-- BRANO SCELTO --
%%

Bisogna arrivare alla prima metà del 1800 per trovare tracce tangibili di una viticoltura “interessante”, quando Guido Alberto della Gherardesca fece impiantare alcuni vigneti a Bolgheri.

In questa fase ci fu qualche attenzione in più alla qualità, ma era ancora la quantità a venire privilegiata.

Dopo la fillossera anche i nuovi impianti non si distinsero per produzioni particolarmente interessanti se non per le rese generose.

Quella dei conti della Gherardesca fu una famiglia potentissima in Pisa.

Essi esercitarono più volte il vicariato per conto della Repubblica di Pisa sui territori della maremma pisana a capo della fazione dei Raspanti insieme alla consorteria degli Appiani.

Molto nota la figura del Conte Ugolino della Gherardesca citato da Dante Alighieri nella Divina Commedia.

Ornellaia zona Bellaria

Ebbero il dominio di Bolgheri,  Donoratico, Montescudaio, Guardistallo, Riparbella, Settimo, Castagneto  e Segalari.

Praticamente tutti i terreni di Bolgheri appartenevano ai Della Gherardesca.

La figura chiave del successo dei vini di Bogheri fu quella di Mario Incisa della Rocchetta.

Il 2 novembre 1899 nacque a Roma, da Enrico Incisa della Rocchetta, nobile piemontese discendente dai Marchesi Aleramici e da Eleonora Chigi Albani della Rovere, nobile romana discendente dai Principi Chigi Albani della Rovere.

%%

-- MATERIALE RACCOLTO --
%%

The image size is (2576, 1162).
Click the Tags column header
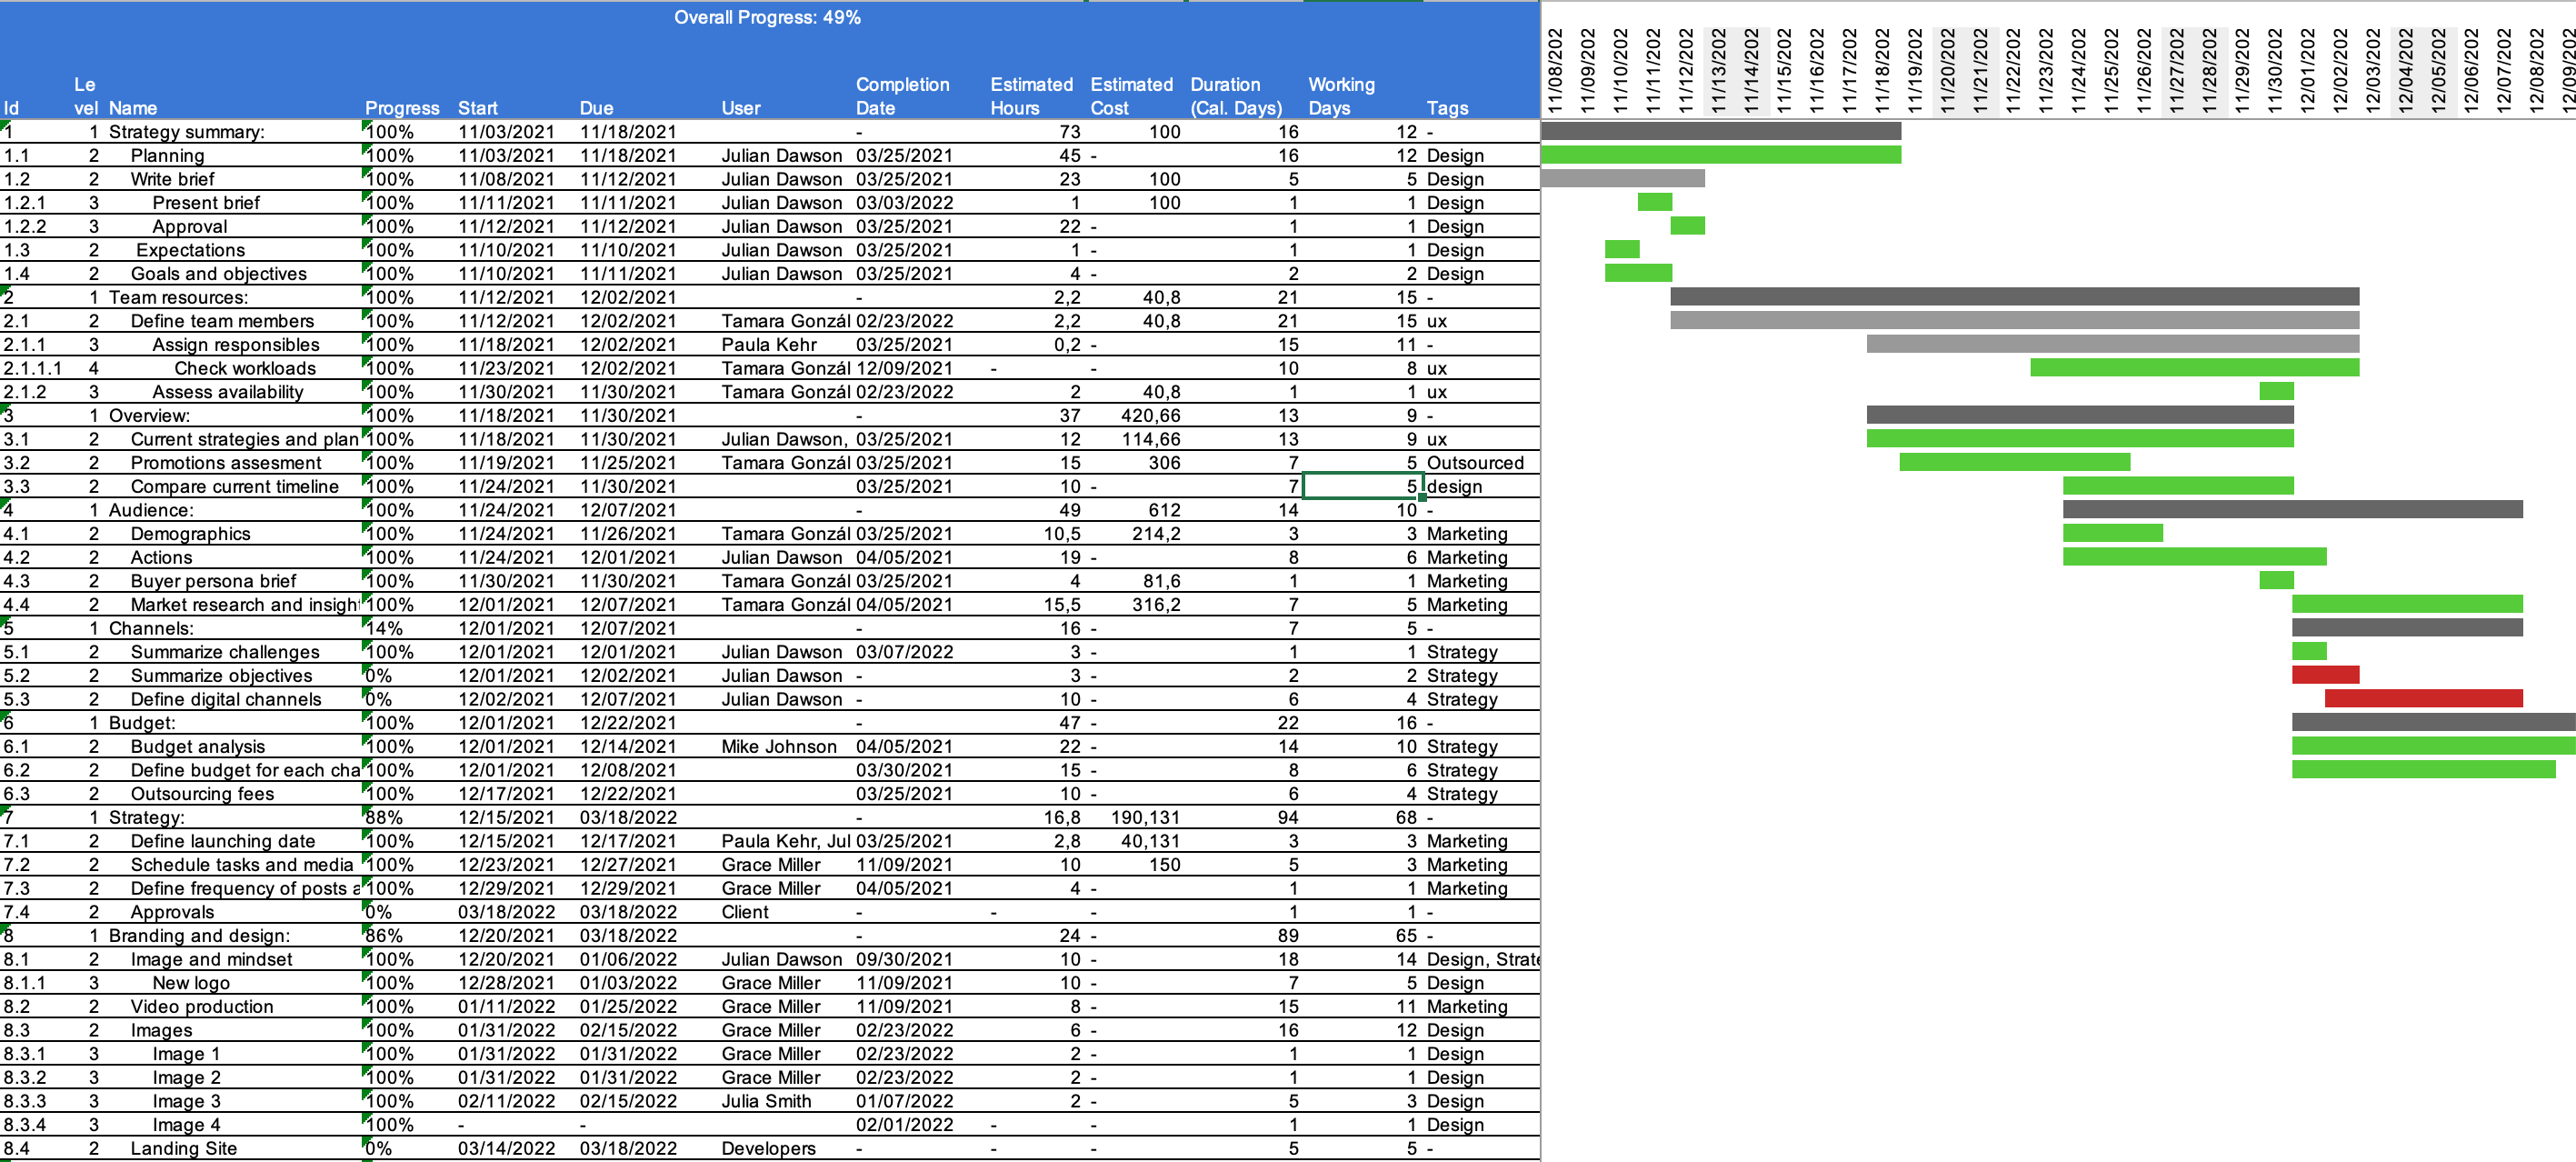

%%

-- ESERCIZIO SCRITTO 1 --
Secondo il brano scelto, su quali località ebbero il dominio i conti della Gherardesca? Elencale tutte.
-- ESERCIZIO SCRITTO 2 --
Queste affermazioni concordano con il brano scelto? Rispondi sì o no a ciascuna e cita testualmente le parole che lo decidono.
(a) Guido Alberto della Gherardesca fece impiantare vigneti a Bolgheri nella seconda metà del 1800.
(b) Mario Incisa della Rocchetta nacque a Roma.
(c) Dopo la fillossera, i nuovi impianti si distinsero per produzioni di qualità.
-- ESERCIZIO SCRITTO 3 --
Trascrivi dal brano scelto il passaggio che va da "Essi esercitarono più" a "alla consorteria degli Appiani.".

-- RISULTATO DELL'ESERCIZIO 1 --
- Bolgheri
- Donoratico
- Montescudaio
- Guardistallo
- Riparbella
- Settimo
- Castagneto
- Segalari

-- RISULTATO DELL'ESERCIZIO 2 --
(a) No: "Bisogna arrivare alla prima metà del 1800 per trovare tracce tangibili di una viticoltura “interessante”, quando Guido Alberto della Gherardesca fece impiantare alcuni vigneti a Bolgheri."
(b) Sì: "Il 2 novembre 1899 nacque a Roma".
(c) No: "non si distinsero per produzioni particolarmente interessanti se non per le rese generose".

-- RISULTATO DELL'ESERCIZIO 3 --
Essi esercitarono più volte il vicariato per conto della Repubblica di Pisa sui territori della maremma pisana a capo della fazione dei Raspanti insieme alla consorteria degli Appiani.